If she's married, then you must walk away. Marriage is a lifelong commitment and that trumps your crush. The same goes for couples who commit to each other without paperwork; it's the pledge that matters.
But if she's not made a commitment, then she has the right to know so she can make informed choices. Tell her (briefly) that you're interested, and see what she says. And if she says no, you can move on.
I do have a concern, though. Have you met this girl in person, or are you only texting?
If you've never met, there are two considerations. One is purely practical in that you may be terrific chat buddies but when you meet, find there is fizzle not sizzle.
It also brings up the possibility that you are infatuated because you are lonely.
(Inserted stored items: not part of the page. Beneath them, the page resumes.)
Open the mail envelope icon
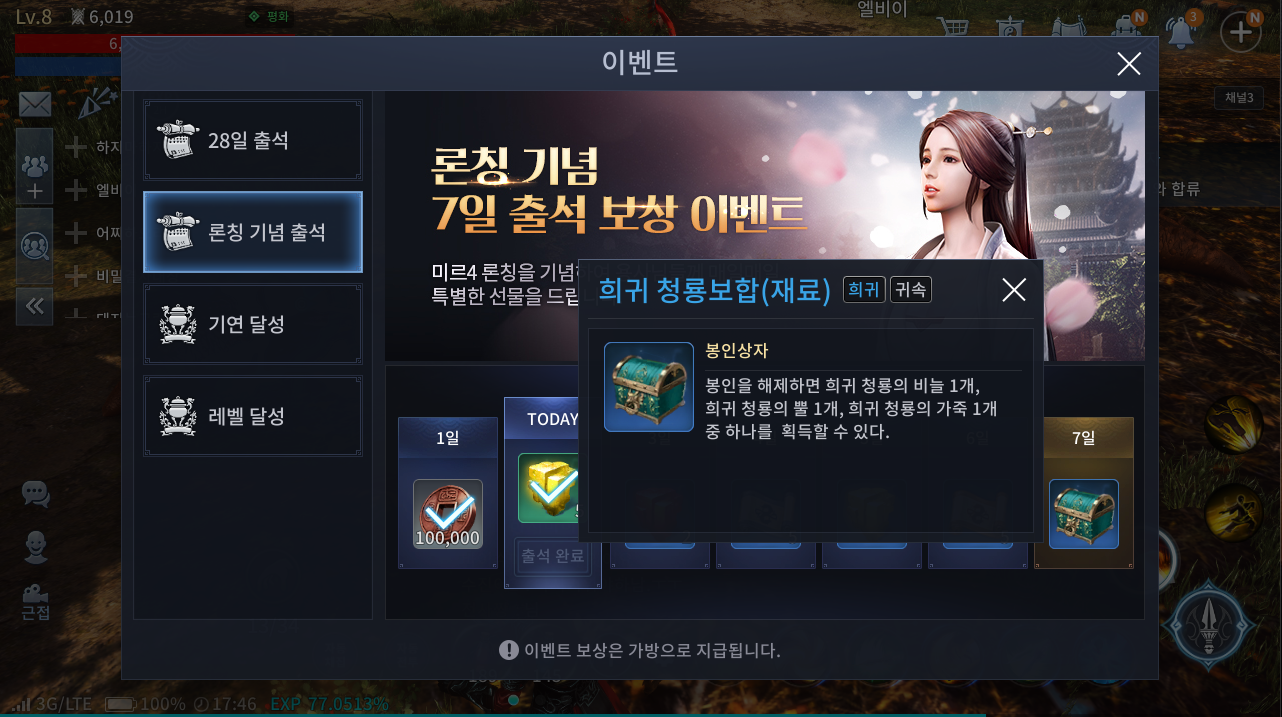The image size is (1282, 717). 35,104
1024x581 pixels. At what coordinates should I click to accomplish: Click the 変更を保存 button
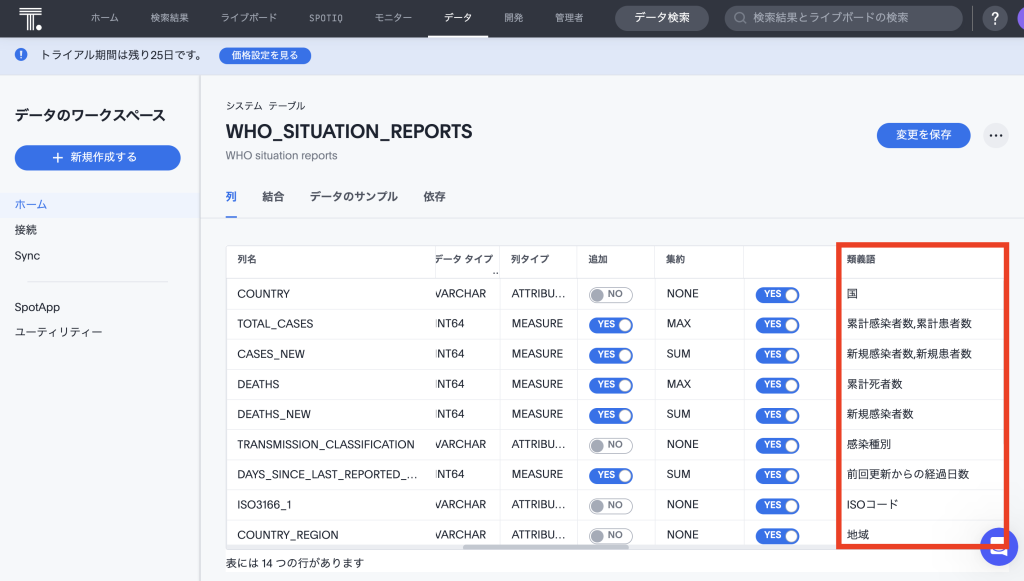click(923, 135)
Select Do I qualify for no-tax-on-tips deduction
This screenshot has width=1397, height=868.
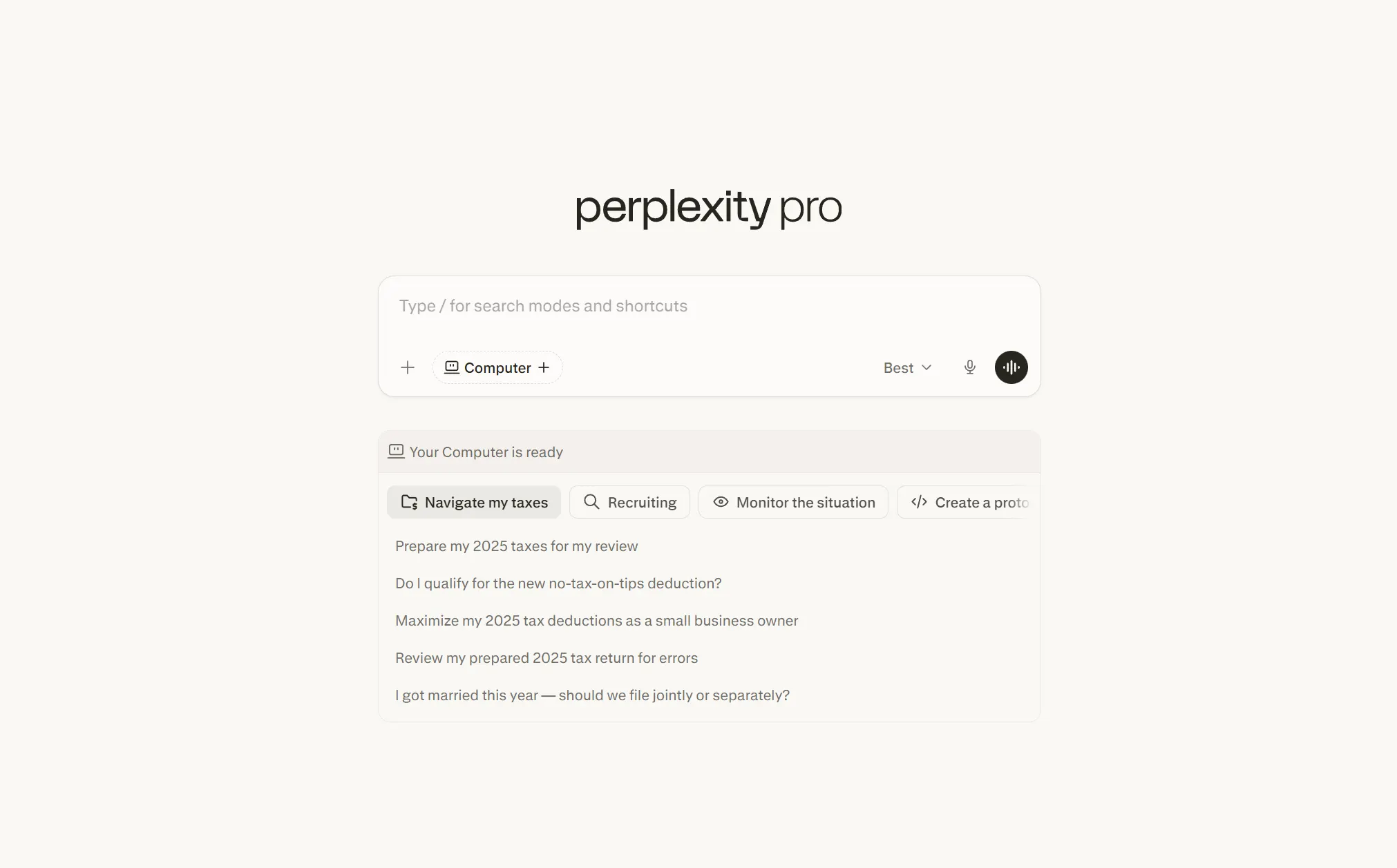[x=558, y=583]
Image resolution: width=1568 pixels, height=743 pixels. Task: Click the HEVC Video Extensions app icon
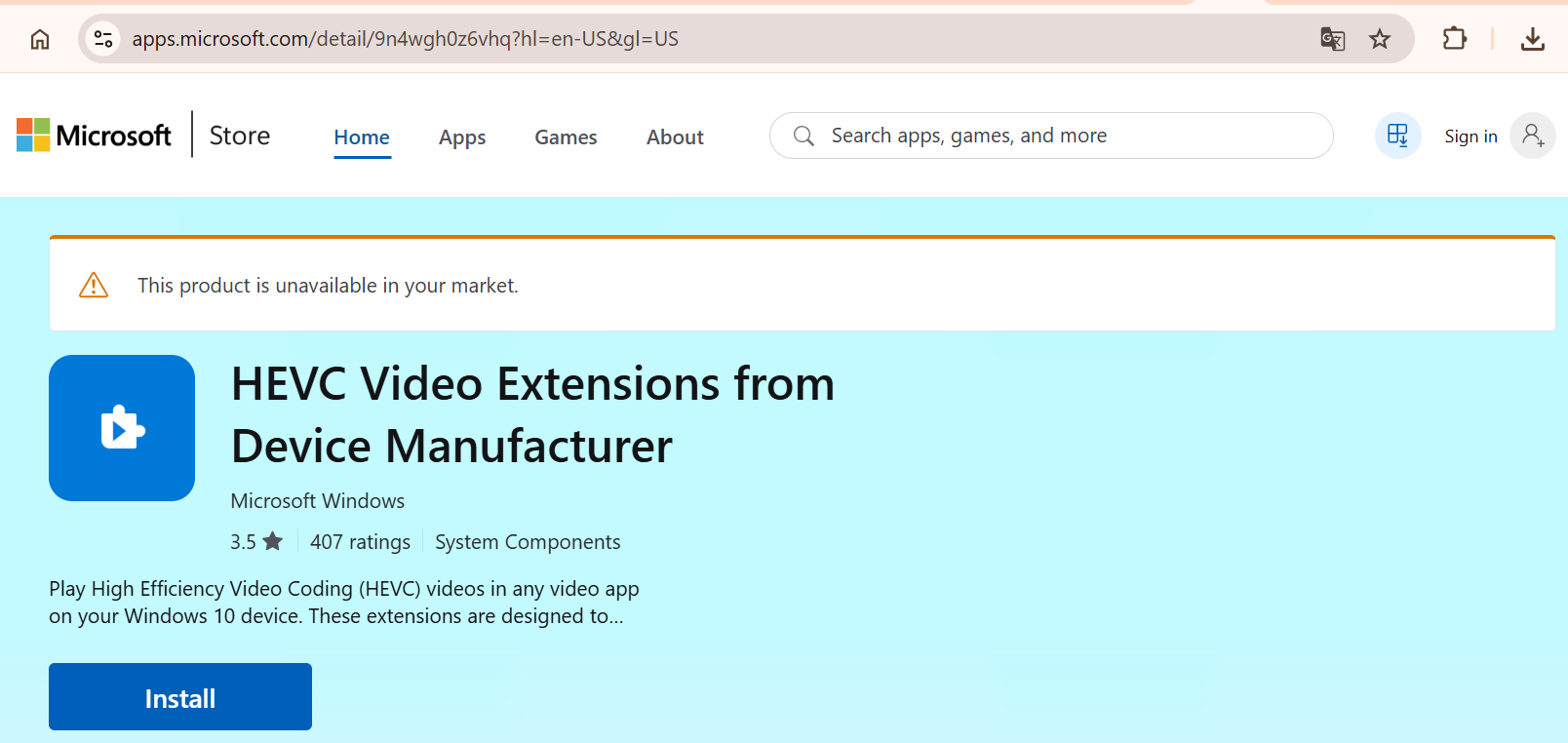(122, 428)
It's been a horrible year, and we're all a bit stir-crazy. In addition, you say you're a bit fed up looking for a partner.
If you haven't met, then I suggest you dig in deep and figure out what's going on. At the end of that, if you are convinced it's not a crush brought on by low feelings, then practically, I suggest you meet before making declarations - just in case there's fizzle.
Finally, there is middle ground you may want to explore. We tend to hang with friends who share our attitudes and interests. Therefore, you can tell her that you like her, that you would love to date someone like her, and ask if she can introduce you to suitable single girlfriends.
Pro tip: make it crystal clear that it's dating, not a first step to marriage. Say explicitly that you will be dating lots of different girls for at least a few months, because you need to be certain of the match before you go steady and commit.
And once you've said that, make certain you date three girls in one week, and be very, very open about it. That way, everyone knows where they stand and there are no confusing signals.
Finally, that bit about giving gifts that others can't afford: my dear, drop that attitude. I understand it probably comes from frustration, but come on. You can't buy love, and it's not a competition.
I hope this helps you make an informed next step.